• ANFORDERUNG:
Geben Sie aus dem Text über die Musikvorlieben der Kinder den Abschnitt unverändert aus, beginnend mit „Und natürlich ist“ und fortlaufend bis einschließlich „Schattens leicht genervt.“.

• VORLIEGENDER TEXTABSCHNITT:
★ ★ ★ ★

Dass
sich die Geschmäcker von Kindern innerhalb kurzer Zeit öfter mal
ändern können, ist kein Geheimnis. Aber manchmal überrascht es
mich, welche Geschmäcker unsere beiden Augäpfelchen so entwickeln.
Nachdem Prinz Willichaber in den zurückliegenden Wochen am liebsten
die Geschichten um Leo Lausemaus verschlungen hat, wandte er sich vor
gar nicht so langer Zeit urplötzlich und völlig unerklärlich den
Gesangeskünsten von Santiano zu. Seither hören mein lieb Frauchen
und ich immer wieder „Ich will Santiano hören!“, sobald irgendwo
auch nur ansatzweise Musik zu hören ist. Nun ja, es gibt
schlimmeres.
Und natürlich ist dort, wo Prinz IchbinderBestimmer
seinen Willen lautstark kundtut, seine kleine Schwester Prinzessin
Ichauch nicht weit entfernt und fordert gleiches oder ähnliches für
sich.
Obwohl meine Frau und ich gerne und viel Musik hören, und
obwohl wir gerne die Wünsche unseres Nachwuchses berücksichtigen,
waren wir irgendwann doch ein wenig von der Einseitigkeit der
Musikvorlieben unseres Juniors und seines Schattens leicht genervt.
Und dann hatte ich eine hervorragende Idee!
Junior und Juniorette
hatten ja nun schon seit einiger Zeit eigene Lärmerzeugungsgeräte
mit Radio und CD-Player in ihren Zimmern stehen. Bisher wurden diese
Geräte genutzt, um gegen Abend (und damit allgemeiner Schlafenszeit)
den Kindern automatisiert Schlaflieder ins Ohr zu säuseln. Eine
Bedienung durch Kinderhände war zwar möglich, bisher aber nicht
vorgesehen. Aber das kann man ja ändern.

★ ★ ★ ★

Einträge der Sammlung
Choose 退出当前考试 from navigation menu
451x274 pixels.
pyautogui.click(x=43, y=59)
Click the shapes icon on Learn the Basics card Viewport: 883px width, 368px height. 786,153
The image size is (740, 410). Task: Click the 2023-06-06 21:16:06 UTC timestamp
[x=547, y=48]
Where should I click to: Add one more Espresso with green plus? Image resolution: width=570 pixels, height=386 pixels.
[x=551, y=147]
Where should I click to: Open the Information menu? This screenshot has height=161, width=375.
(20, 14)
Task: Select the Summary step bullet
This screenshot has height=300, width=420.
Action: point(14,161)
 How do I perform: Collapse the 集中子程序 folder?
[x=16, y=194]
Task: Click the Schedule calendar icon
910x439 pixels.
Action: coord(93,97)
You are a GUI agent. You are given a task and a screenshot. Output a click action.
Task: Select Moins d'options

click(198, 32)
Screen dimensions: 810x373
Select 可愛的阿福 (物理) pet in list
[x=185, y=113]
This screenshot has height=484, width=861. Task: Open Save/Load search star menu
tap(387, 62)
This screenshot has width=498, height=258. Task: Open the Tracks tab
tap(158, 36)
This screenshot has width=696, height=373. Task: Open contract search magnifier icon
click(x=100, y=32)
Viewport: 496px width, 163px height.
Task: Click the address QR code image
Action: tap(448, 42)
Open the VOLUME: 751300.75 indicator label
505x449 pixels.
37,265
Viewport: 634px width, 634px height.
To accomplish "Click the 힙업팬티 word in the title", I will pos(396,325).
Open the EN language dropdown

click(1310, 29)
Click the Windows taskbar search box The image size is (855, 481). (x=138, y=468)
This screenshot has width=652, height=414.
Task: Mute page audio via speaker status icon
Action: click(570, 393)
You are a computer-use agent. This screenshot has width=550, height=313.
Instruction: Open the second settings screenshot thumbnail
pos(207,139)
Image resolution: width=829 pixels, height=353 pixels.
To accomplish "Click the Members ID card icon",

★ ★ ★ ★

• SCHRIFTLICHE ANTWORT:
Und natürlich ist dort, wo Prinz IchbinderBestimmer
seinen Willen lautstark kundtut, seine kleine Schwester Prinzessin
Ichauch nicht weit entfernt und fordert gleiches oder ähnliches für
sich.
Obwohl meine Frau und ich gerne und viel Musik hören, und
obwohl wir gerne die Wünsche unseres Nachwuchses berücksichtigen,
waren wir irgendwann doch ein wenig von der Einseitigkeit der
Musikvorlieben unseres Juniors und seines Schattens leicht genervt.